Estonia’s conscript army isn’t supposed to be a deterrent. It’s meant to prepare regular citizens for a potential war with Russia, where they’d be work with NATO forces and fight as insurgents against vastly superior firepower. They’re looking at how Vietnam went for the Viet Cong and thinking, “OK, how do we prep for that ahead of time?”

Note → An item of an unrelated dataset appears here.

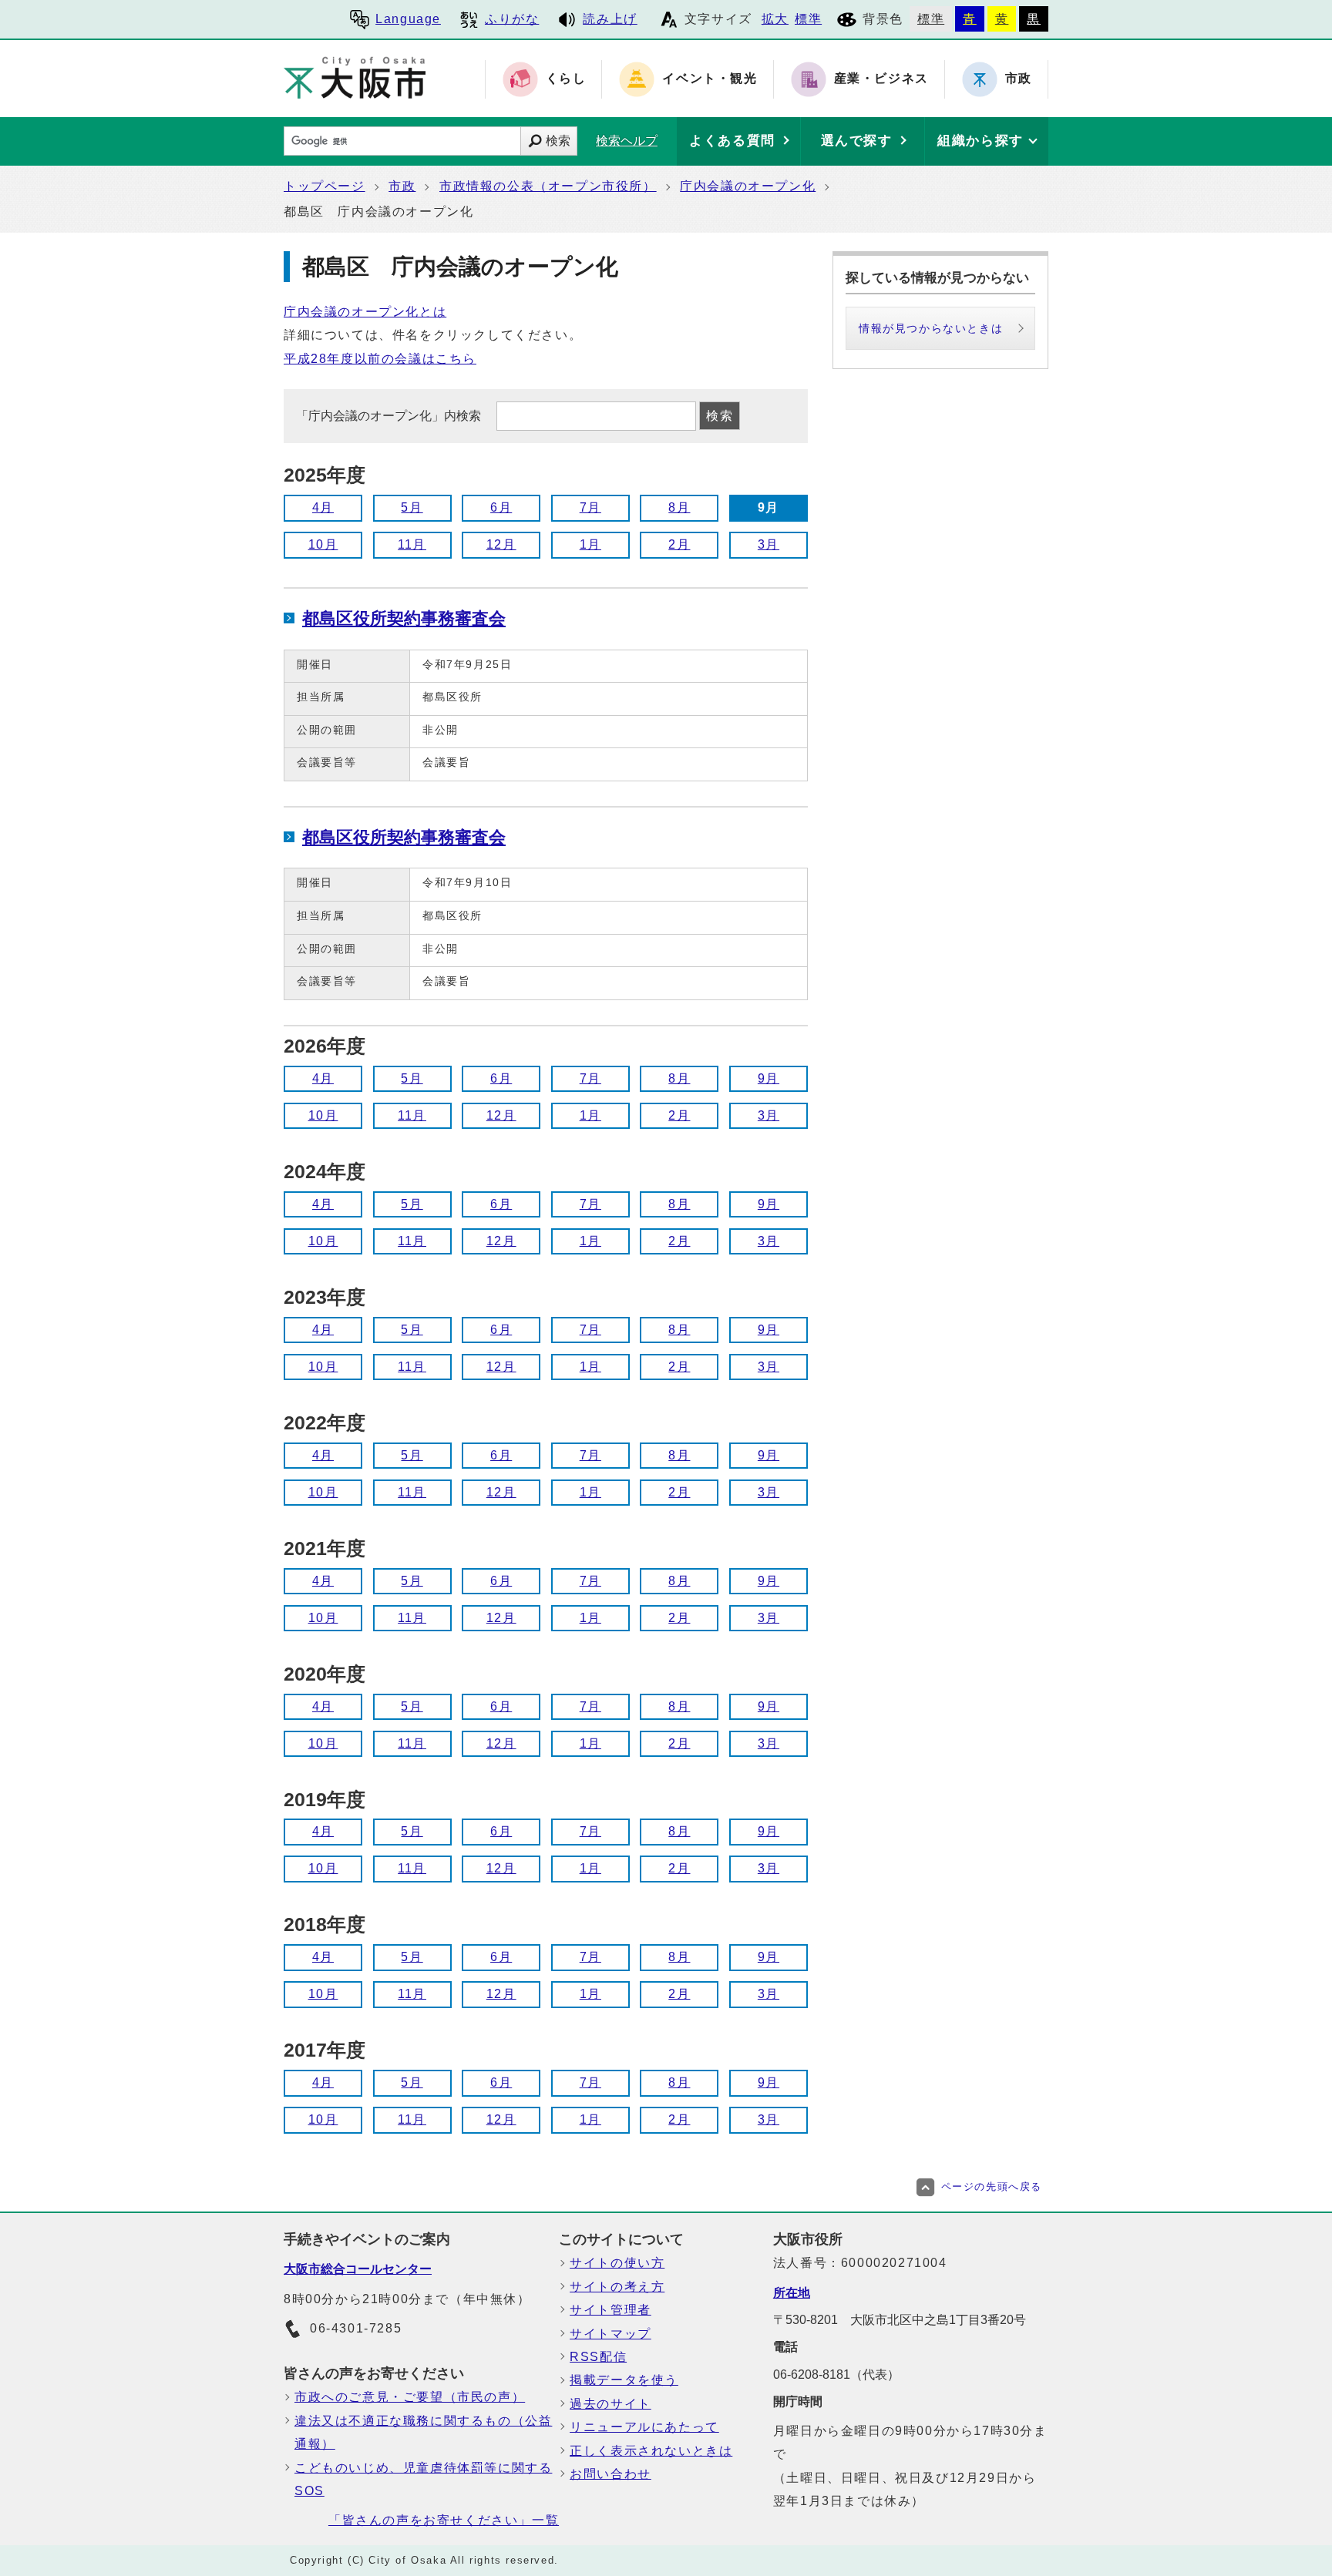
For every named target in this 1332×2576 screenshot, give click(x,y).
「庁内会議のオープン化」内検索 (390, 415)
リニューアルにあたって (644, 2426)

“Whatever unit or position you will be assigned to in the future, the first three months are the same infantry training for everyone. Most important stuff is discipline and knowing how to survive – how to find your way from point A to B without a map and/or a compass, how to keep out of sight, putting on full camouflage of twigs and earth the first thing when going on any sort of a mission. [That] was a big surprise to the members of U.S. Army stationed here, because they don’t need to concentrate on that. For them, it’s a Special Forces thing. All that sort of stuff. First aid is also very important during that time.”
Estonia hosts “war games” every single weekend. These are an occasional requirement for the 25,400 volunteers of the Estonian Defense League, which is basically a militarized Rotary Club. Attending one means going through 24 hours of competition to “find the medical herbs,” “assemble the machine-gun,” and “lie in wait for the convoy of enemy soldiers.” It’s like larruping Metal Gear Solid, only with the horrifying specter of imminent war looming over your every action.